Start of INFORMATION PROVIDED

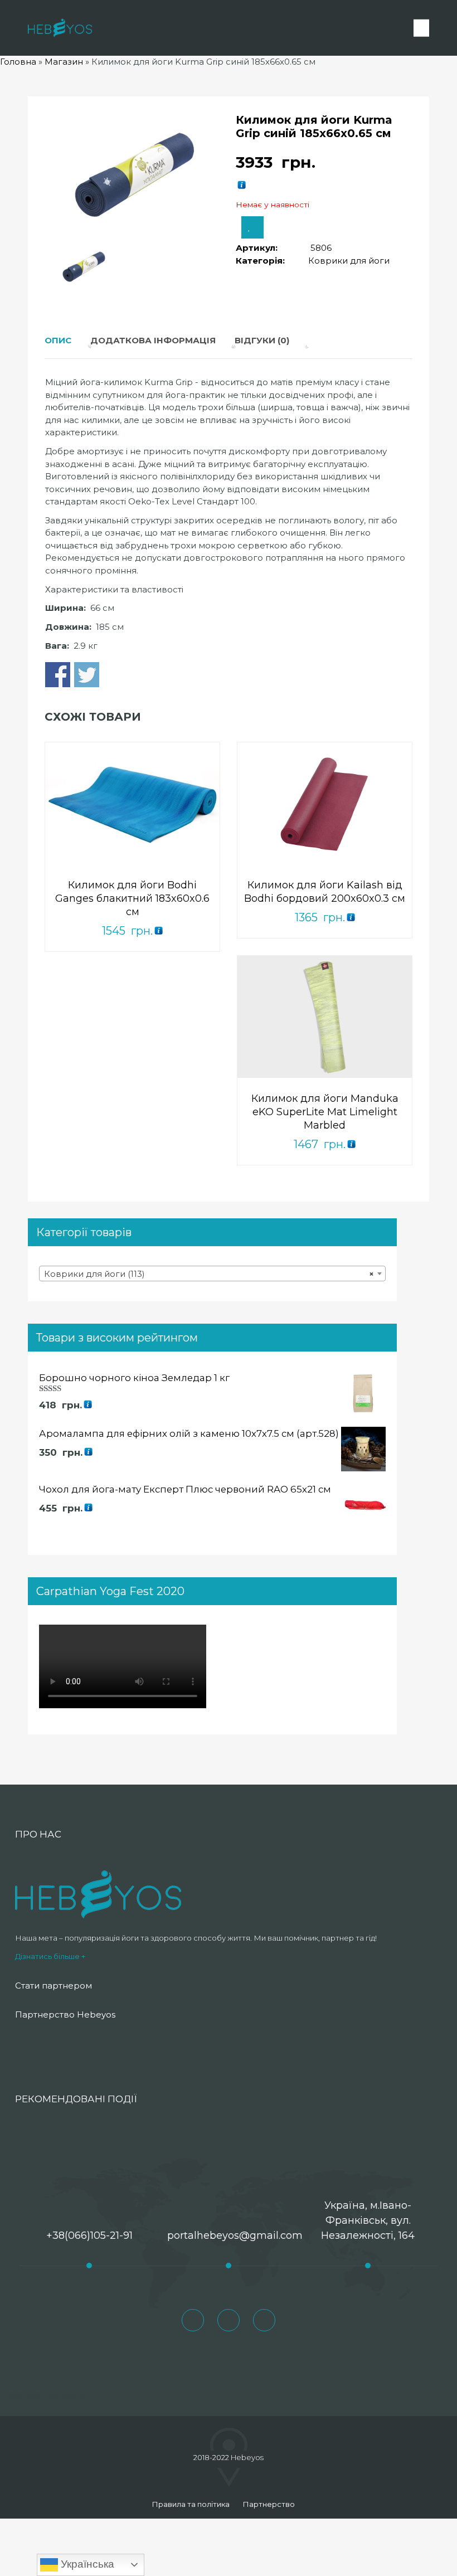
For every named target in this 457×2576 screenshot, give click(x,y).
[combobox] (212, 1273)
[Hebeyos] (60, 28)
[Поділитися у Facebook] (57, 674)
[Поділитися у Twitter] (86, 674)
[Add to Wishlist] (252, 227)
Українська (86, 2564)
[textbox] (212, 1274)
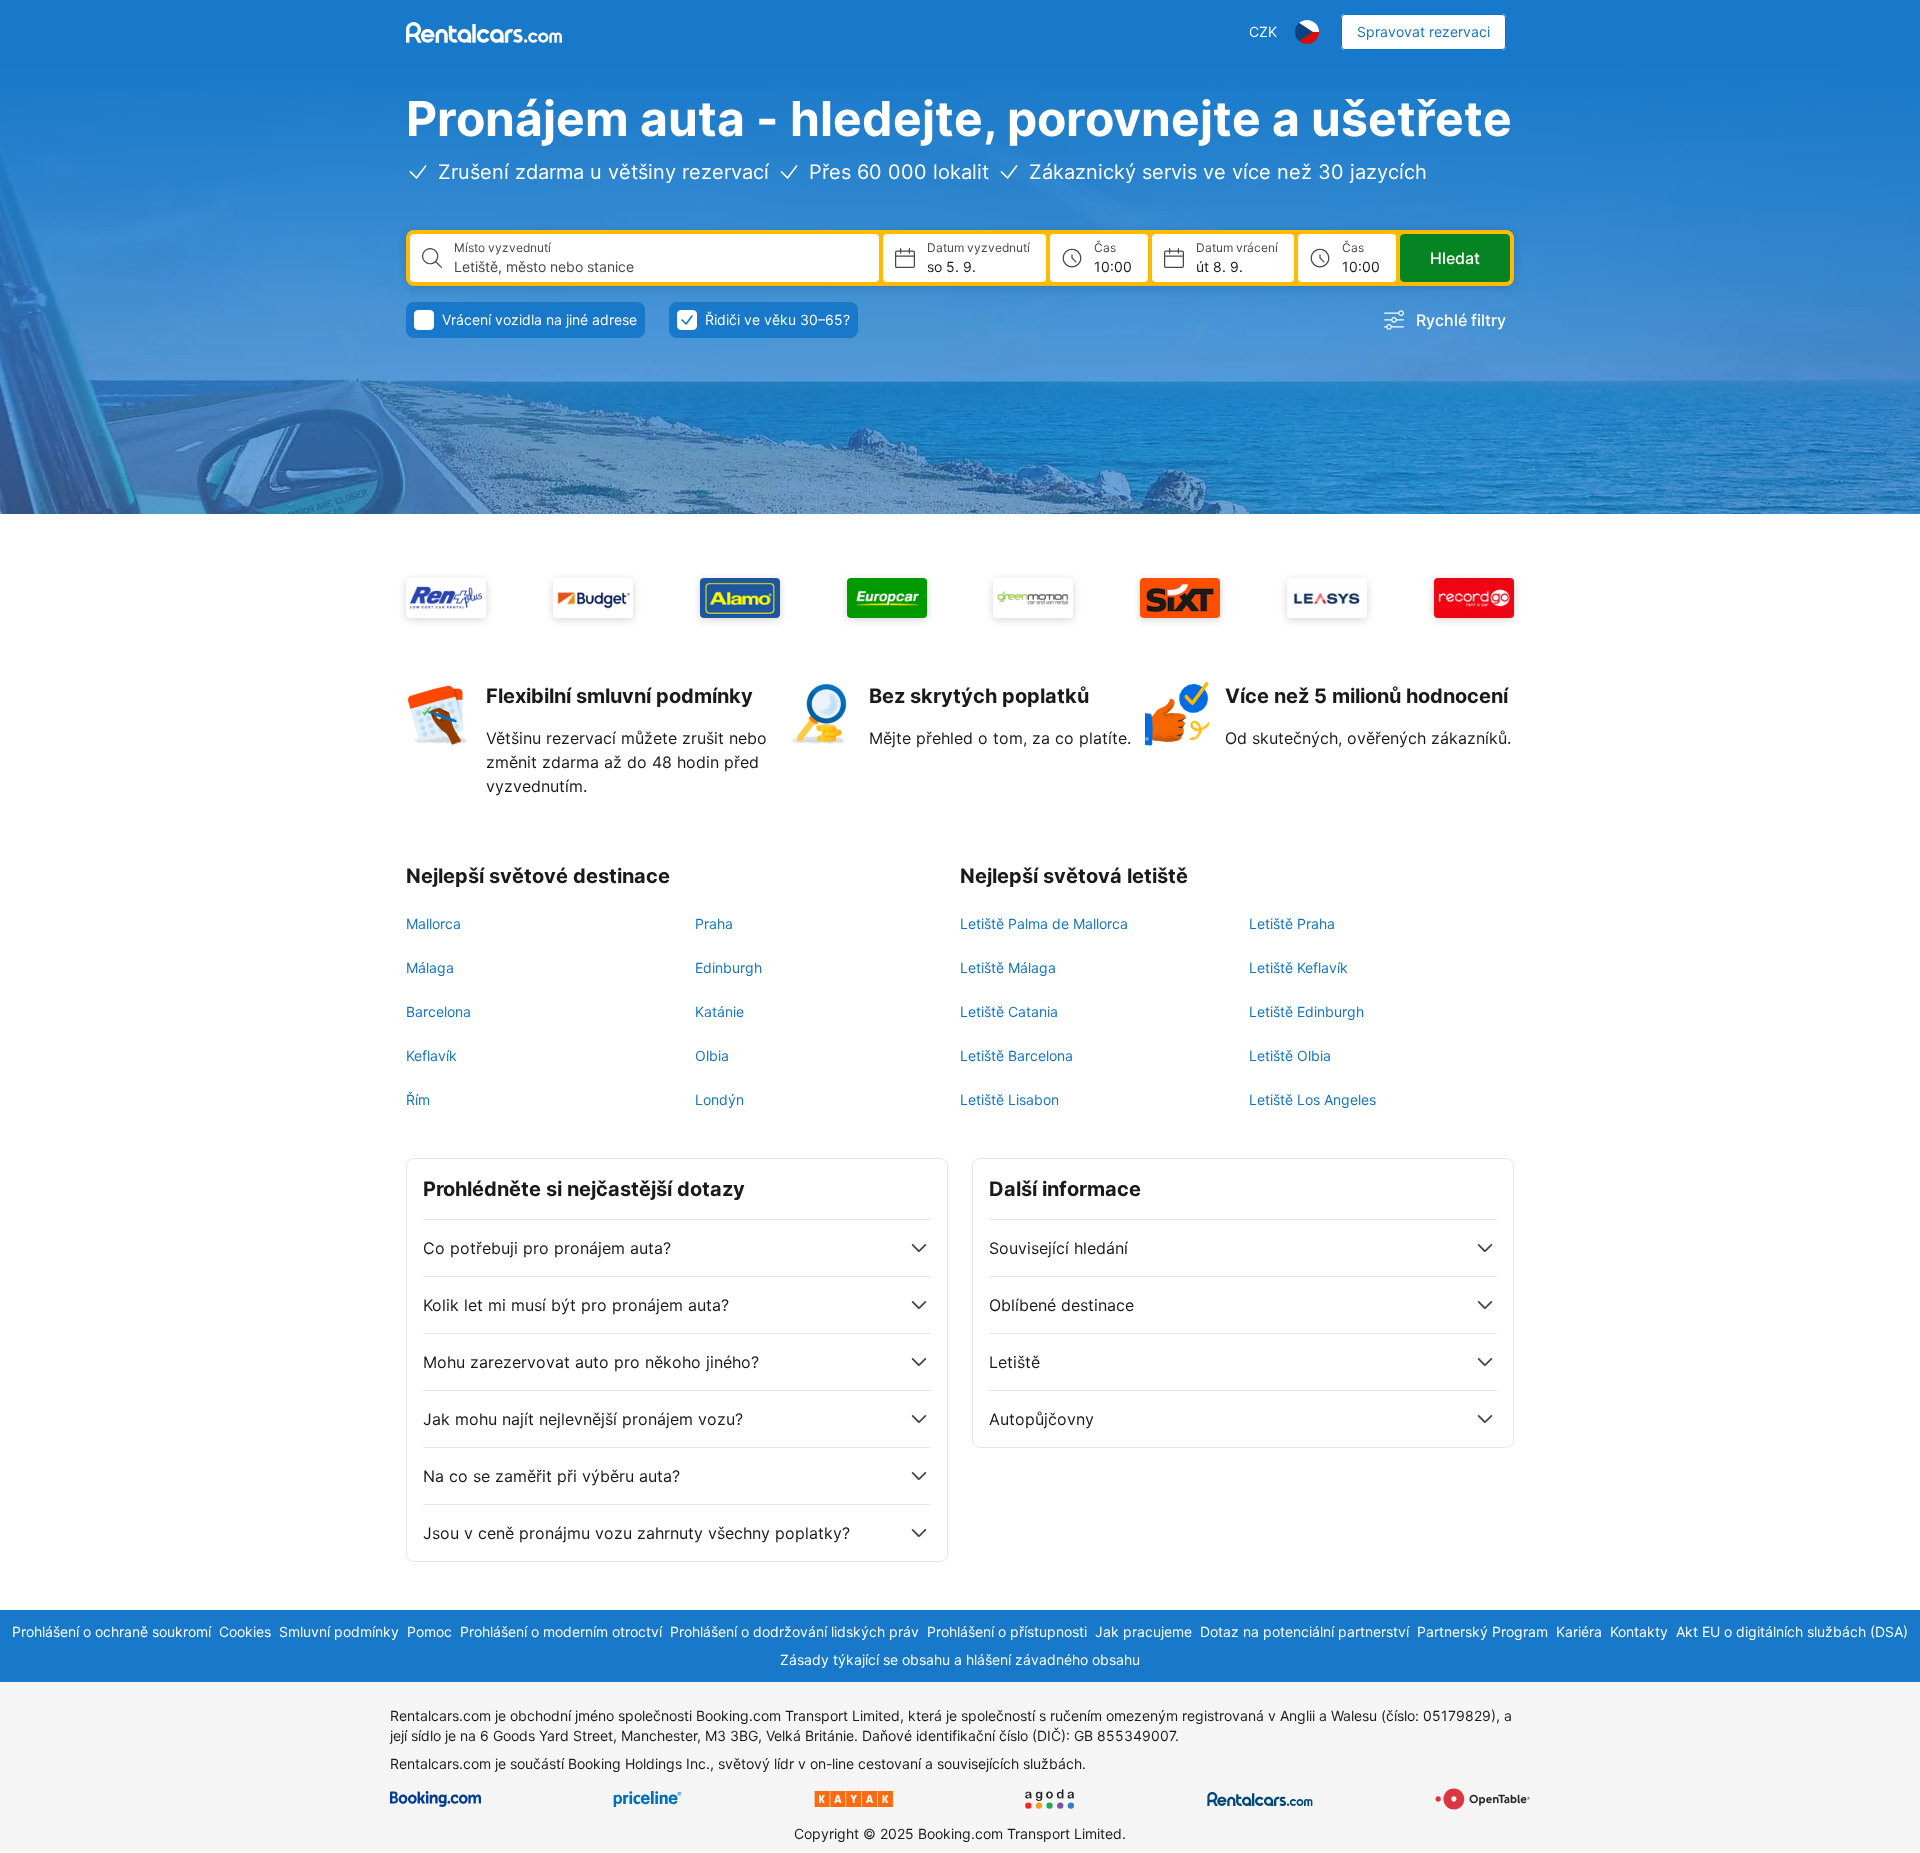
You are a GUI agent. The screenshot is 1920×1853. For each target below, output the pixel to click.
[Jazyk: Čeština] (1307, 32)
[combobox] (658, 267)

End of INFORMATION PROVIDED

● **THE PROBLEM**: Output only these lines, word for word: the line containing "[combobox] (212, 1273)" and every line after it through the last line of the data. Omit the pictures.

● **RESPONSE FOR THIS EXERCISE**:
[combobox] (212, 1273)
[Hebeyos] (60, 28)
[Поділитися у Facebook] (57, 674)
[Поділитися у Twitter] (86, 674)
[Add to Wishlist] (252, 227)
Українська (86, 2564)
[textbox] (212, 1274)
You are a GUI agent. The screenshot is 1920×1853. For each target below, output the pixel to click.
[Jazyk: Čeština] (1307, 32)
[combobox] (658, 267)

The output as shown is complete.